-- start --

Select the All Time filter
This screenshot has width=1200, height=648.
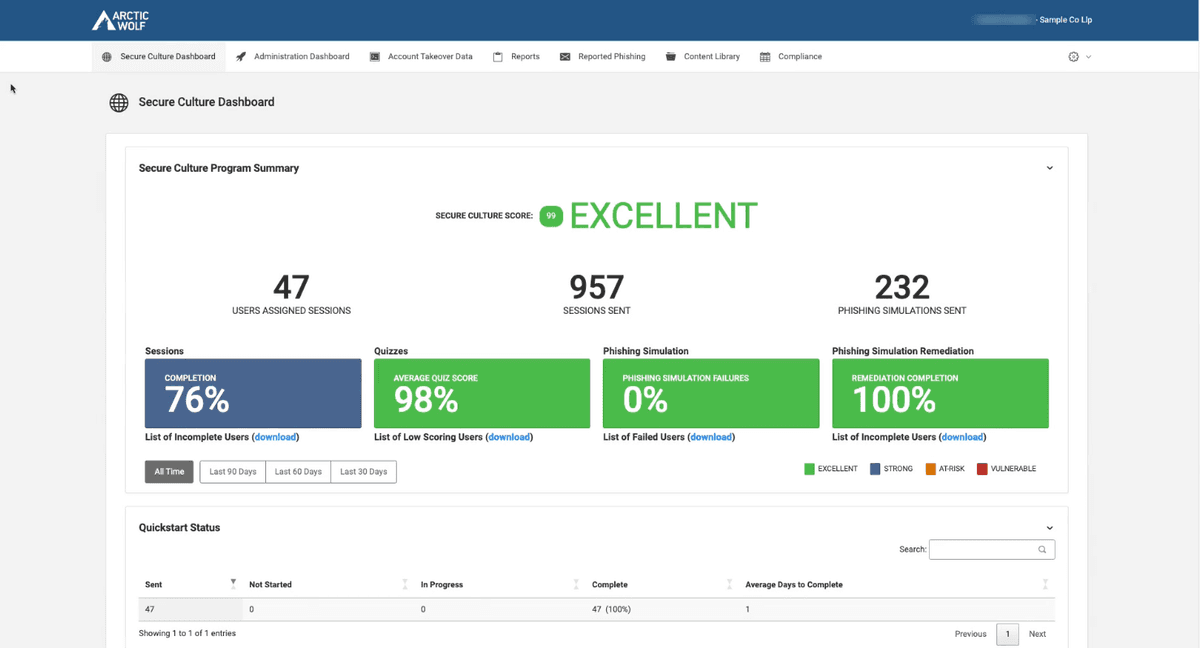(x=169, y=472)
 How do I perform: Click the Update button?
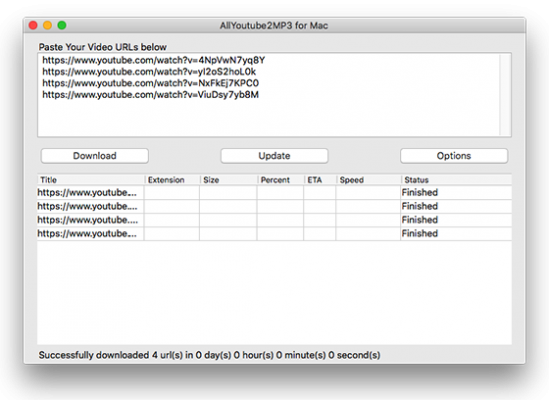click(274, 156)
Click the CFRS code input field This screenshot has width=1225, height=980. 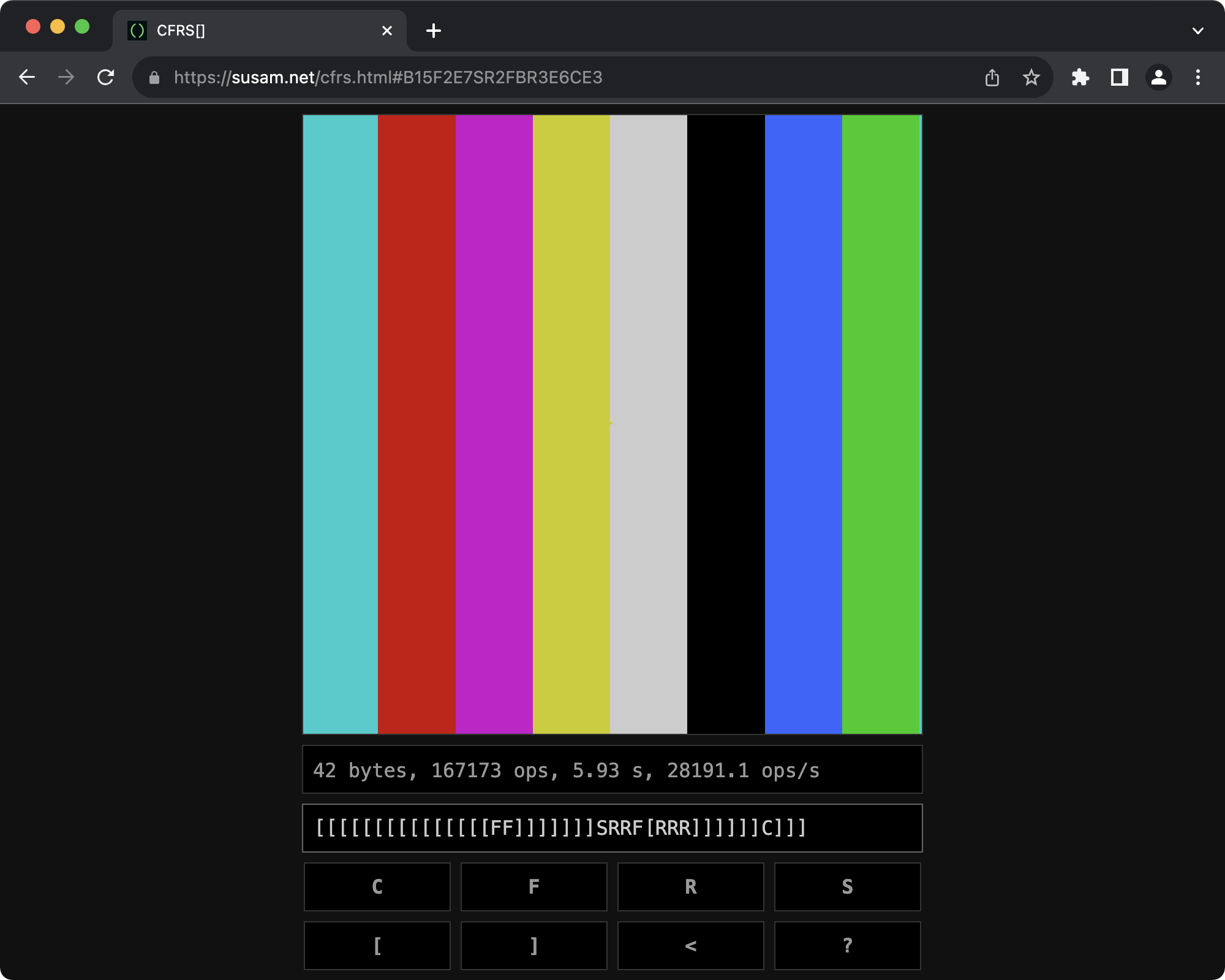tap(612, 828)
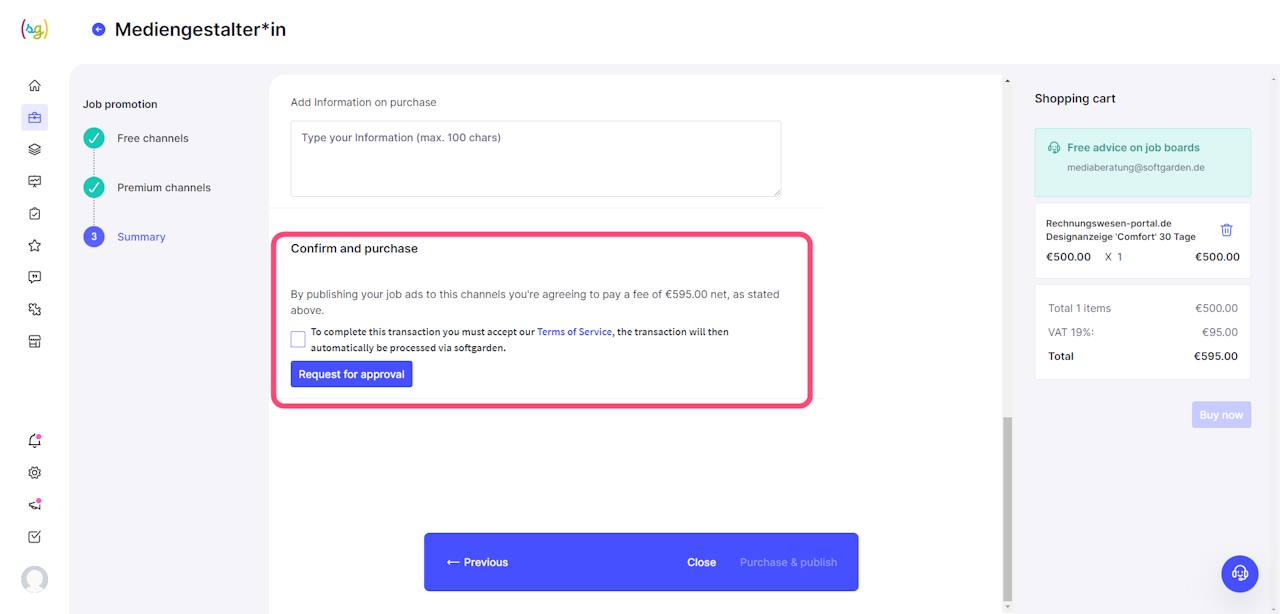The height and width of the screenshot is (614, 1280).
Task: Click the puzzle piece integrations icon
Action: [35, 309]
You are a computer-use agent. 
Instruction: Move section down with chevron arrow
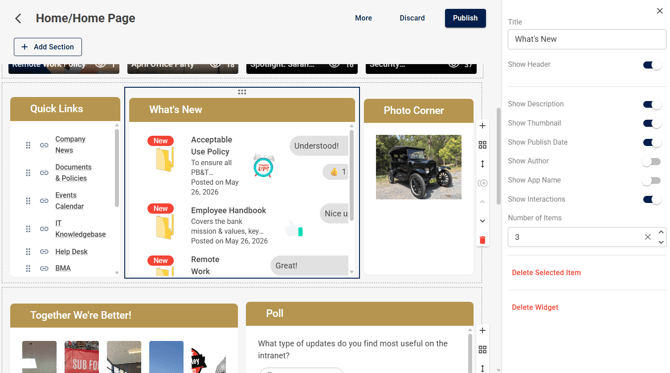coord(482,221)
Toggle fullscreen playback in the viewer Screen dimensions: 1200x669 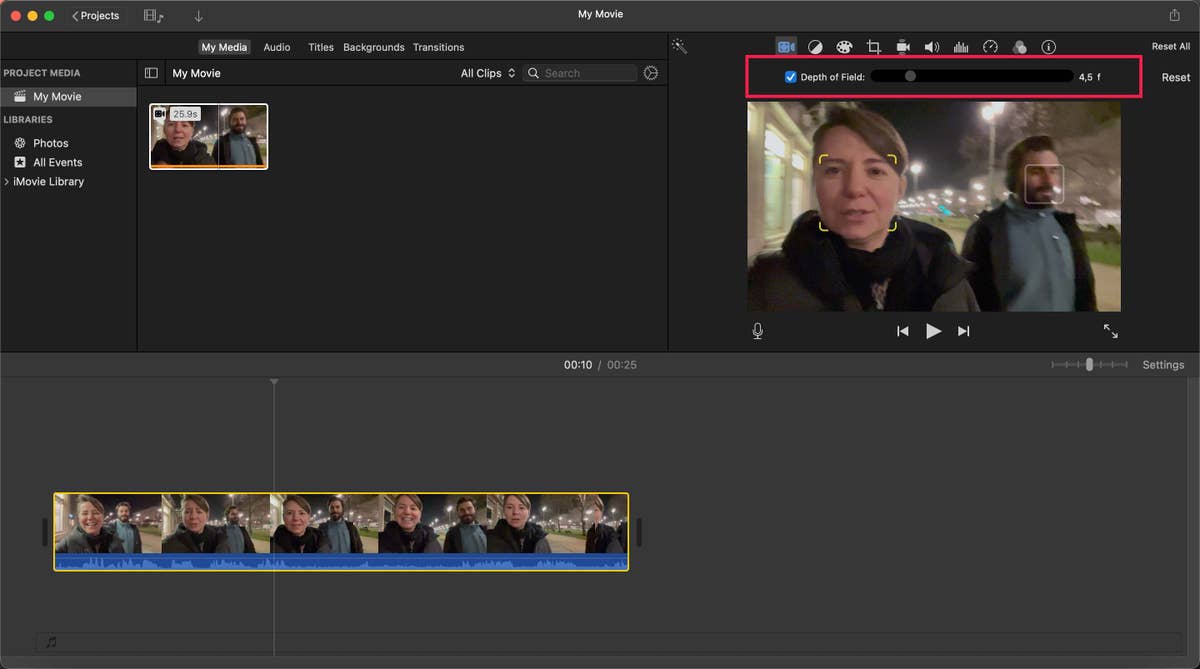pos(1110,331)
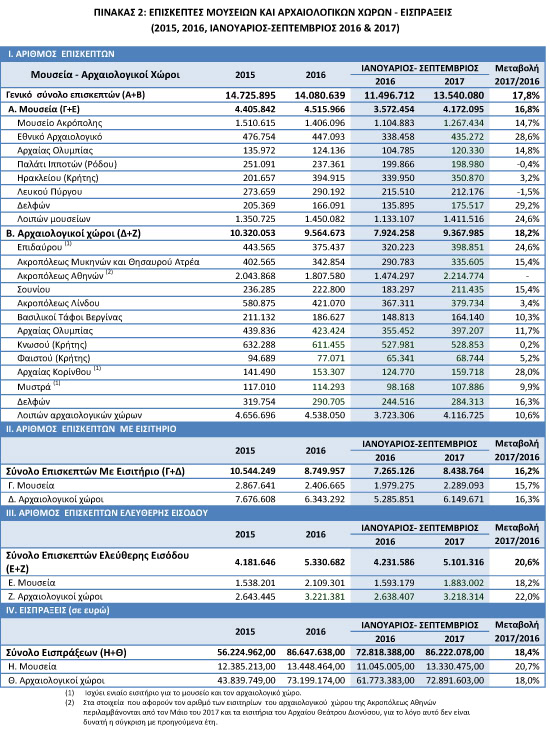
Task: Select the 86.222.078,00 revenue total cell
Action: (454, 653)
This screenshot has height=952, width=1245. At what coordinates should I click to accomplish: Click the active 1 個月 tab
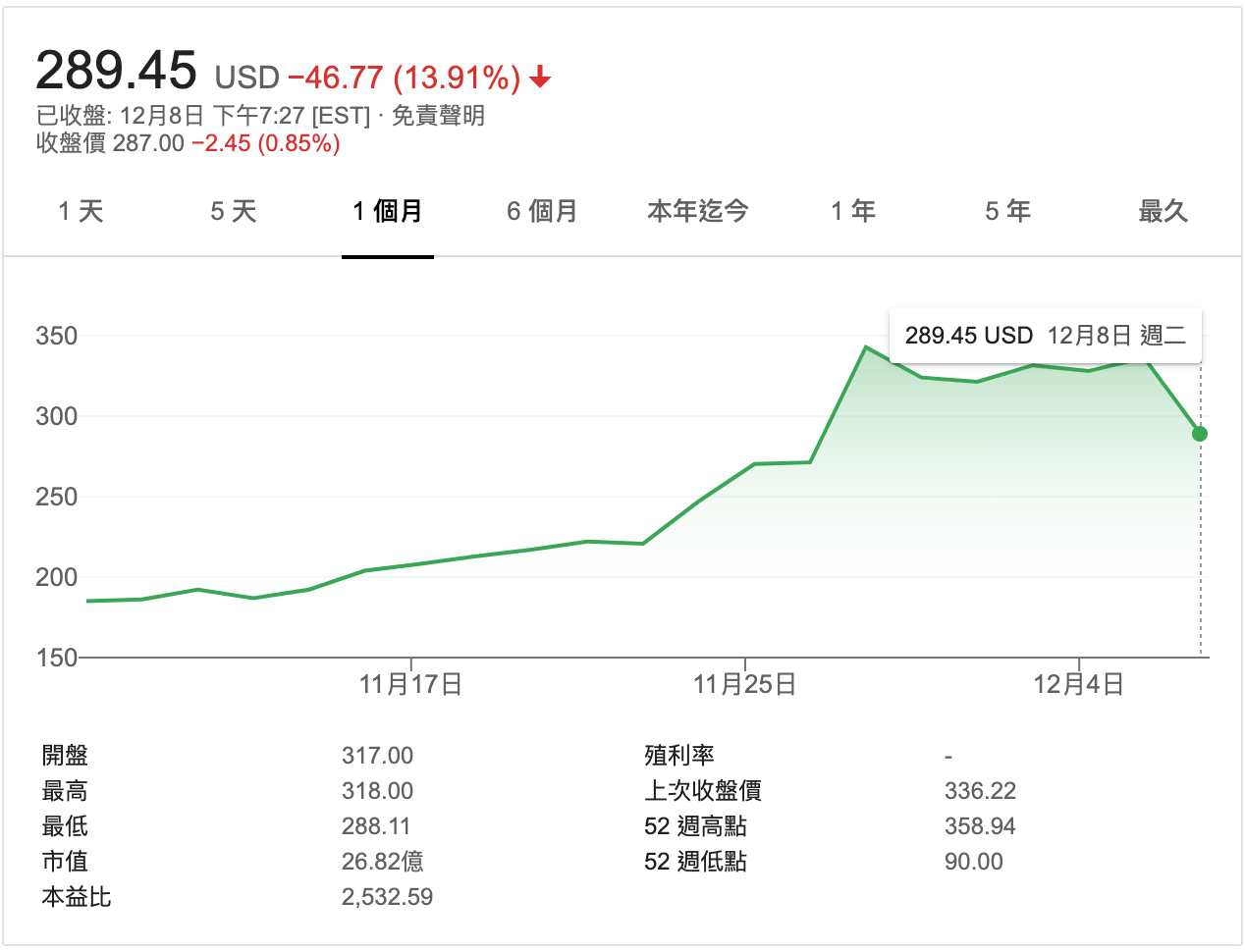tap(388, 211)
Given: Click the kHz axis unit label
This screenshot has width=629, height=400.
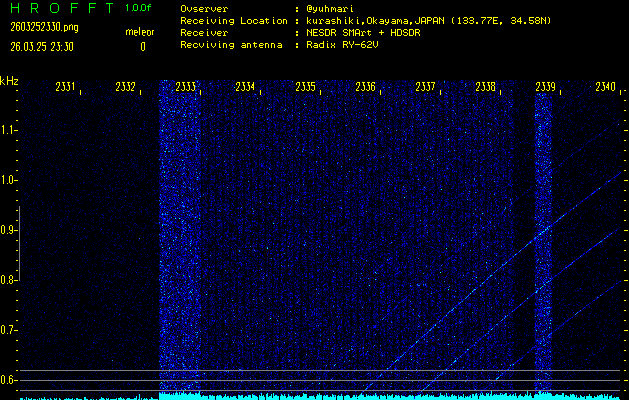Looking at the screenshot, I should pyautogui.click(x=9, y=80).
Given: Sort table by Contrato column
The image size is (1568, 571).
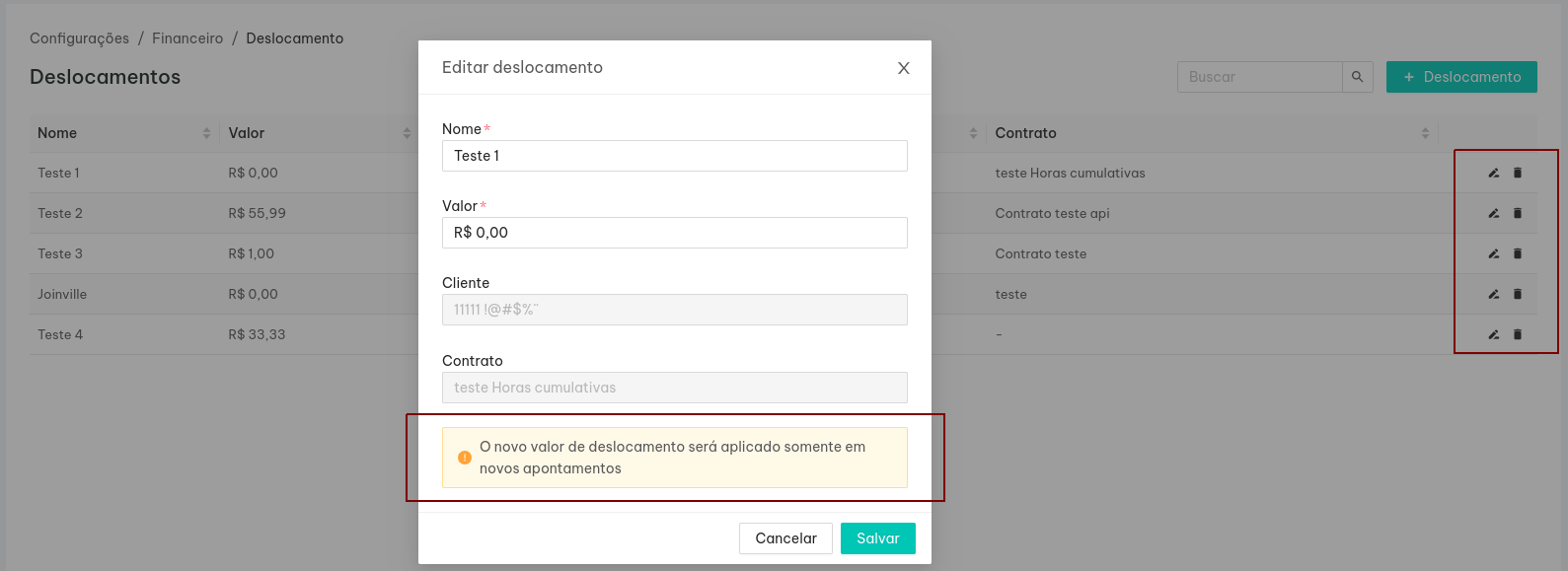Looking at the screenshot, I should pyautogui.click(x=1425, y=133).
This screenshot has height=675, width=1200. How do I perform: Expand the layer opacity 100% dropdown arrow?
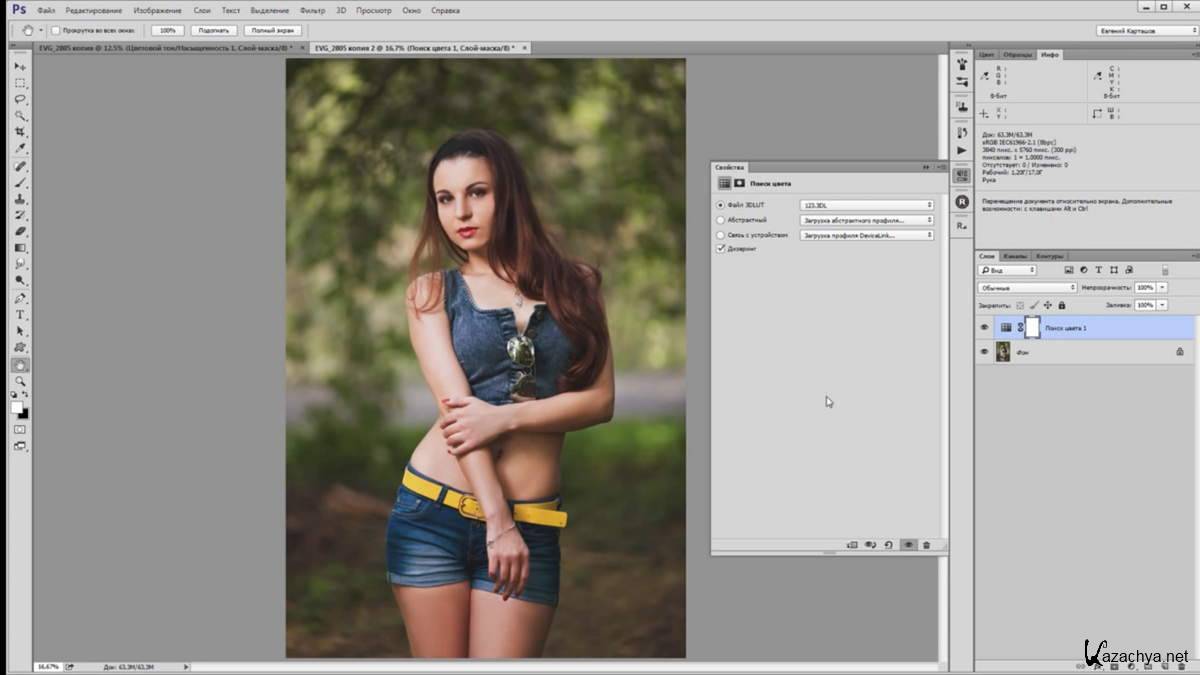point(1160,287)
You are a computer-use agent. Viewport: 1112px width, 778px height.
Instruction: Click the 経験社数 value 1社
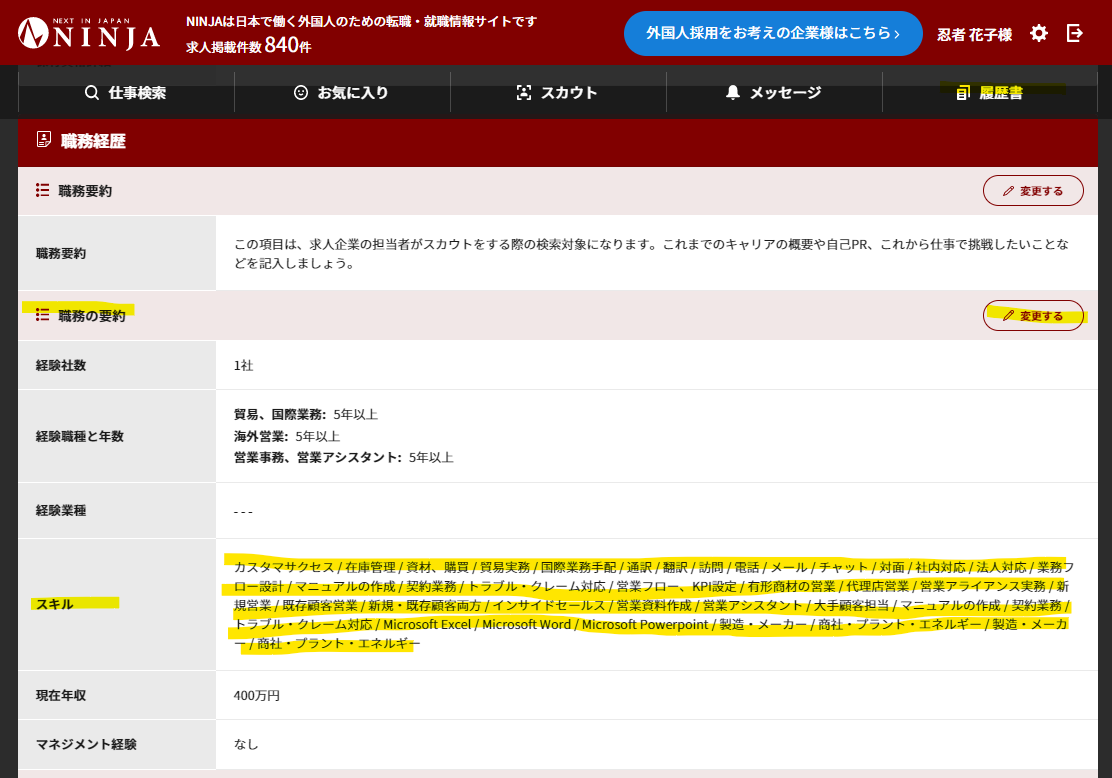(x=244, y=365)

-- end --

Your objective » Locate every line in the items above that contains the word "Instruction" and copy each such line in full.

Full output »
Instruction: Move section down with chevron arrow
Instruction: Click the 経験社数 value 1社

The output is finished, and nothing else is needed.